▸ **Extrait du document**
Dans un Moyen-Orient en proie à tant de convulsions, ce sont plutôt de bonnes nouvelles qui viennent pour l’instant d’Irak : la grande ville de Mossoul a été reconquise sur l’Etat islamique, ce qui redonne un sentiment de fierté nationale aux Irakiens ; les dissensions apparues entre les Kurdes et le reste du pays au lendemain du référendum d’indépendance de septembre de 2017 se sont apaisées ; les élections parlementaires dont dépendait la reconstruction politique du pays se sont déroulées presque sans encombre.
 
Ces élections ont mené à une redistribution des pouvoirs à l’échelle nationale, et à la nomination d’un Premier ministre, M. Adel Abdel-Mahdi, estimé pour son expérience, sa modération et sa capacité d’équilibre entre les différentes factions confessionnelles et politiques. La personnalité du nouveau Président, M. Barham Saleh, constitue aussi un gage de réconciliation.
 
Un nouveau climat existe à Bagdad, où s’affirme une volonté d’indépendance vis-à-vis des influences encore omniprésentes dans le pays, notamment de la part de l’Iran et des Etats-Unis. Les éléments semblent ainsi réunis pour que l’Etat irakien retrouve progressivement sa pleine souveraineté, voire exerce une influence régionale positive.

▸ **Consigne A**
Recopiez fidèlement le passage de l'extrait du document sur l'Irak situé entre « Ces élections ont » et « gage de réconciliation. », ces deux bornes comprises.
▸ **Consigne B**
D'après l'extrait du document sur l'Irak, pourquoi le Premier ministre M. Adel Abdel-Mahdi est-il estimé ? Répondez en une à trois phrases, s'il vous plaît.

▸ **Extrait de données**
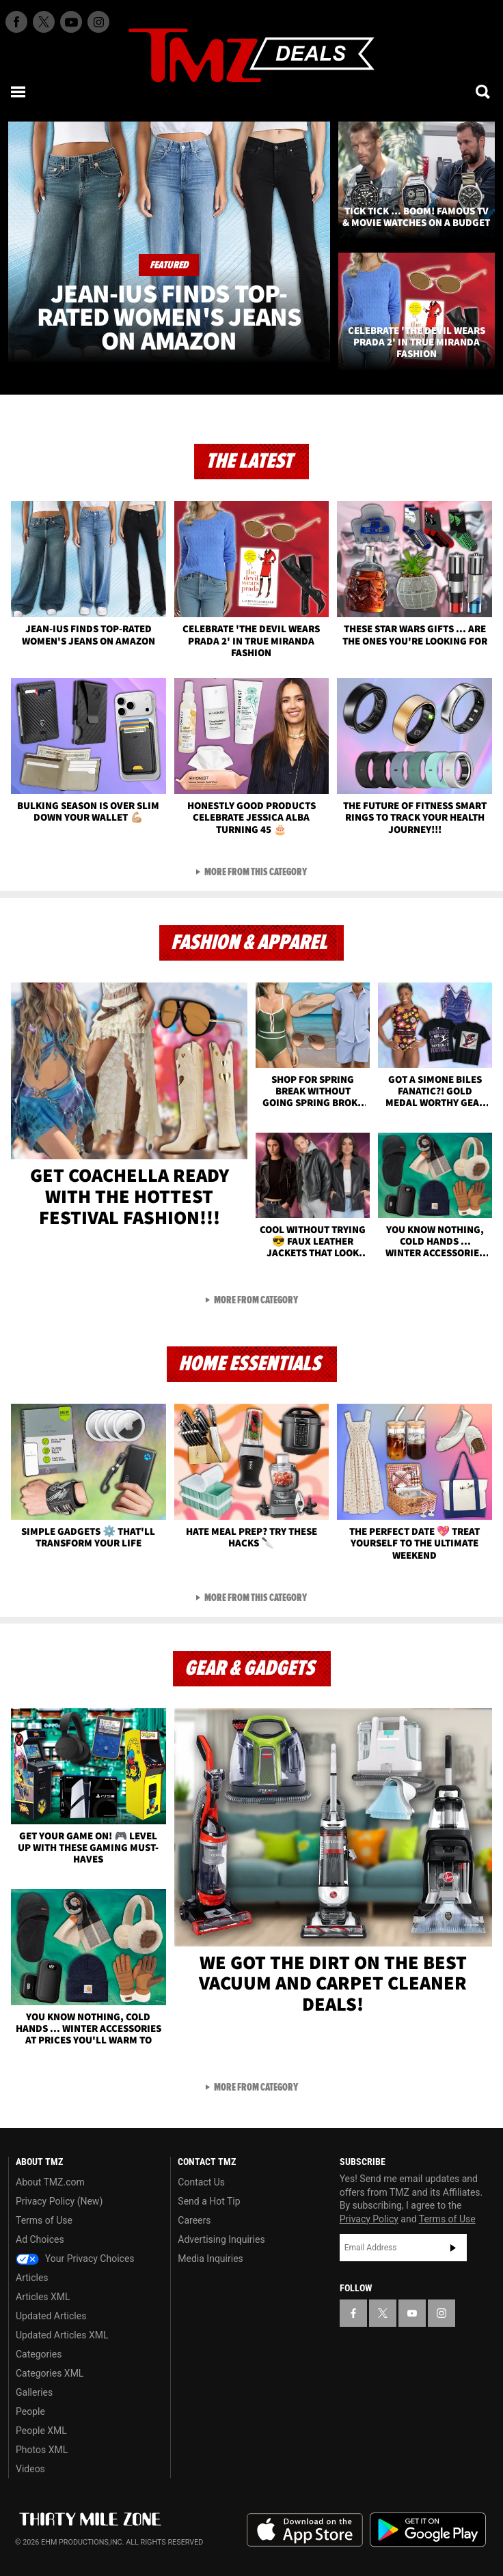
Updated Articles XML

▸ **Corrigé A**
Ces élections ont mené à une redistribution des pouvoirs à l’échelle nationale, et à la nomination d’un Premier ministre, M. Adel Abdel-Mahdi, estimé pour son expérience, sa modération et sa capacité d’équilibre entre les différentes factions confessionnelles et politiques. La personnalité du nouveau Président, M. Barham Saleh, constitue aussi un gage de réconciliation.

▸ **Corrigé B**
M. Adel Abdel-Mahdi est estimé pour son expérience et sa modération. On lui reconnaît aussi une capacité d'équilibre entre les différentes factions confessionnelles et politiques.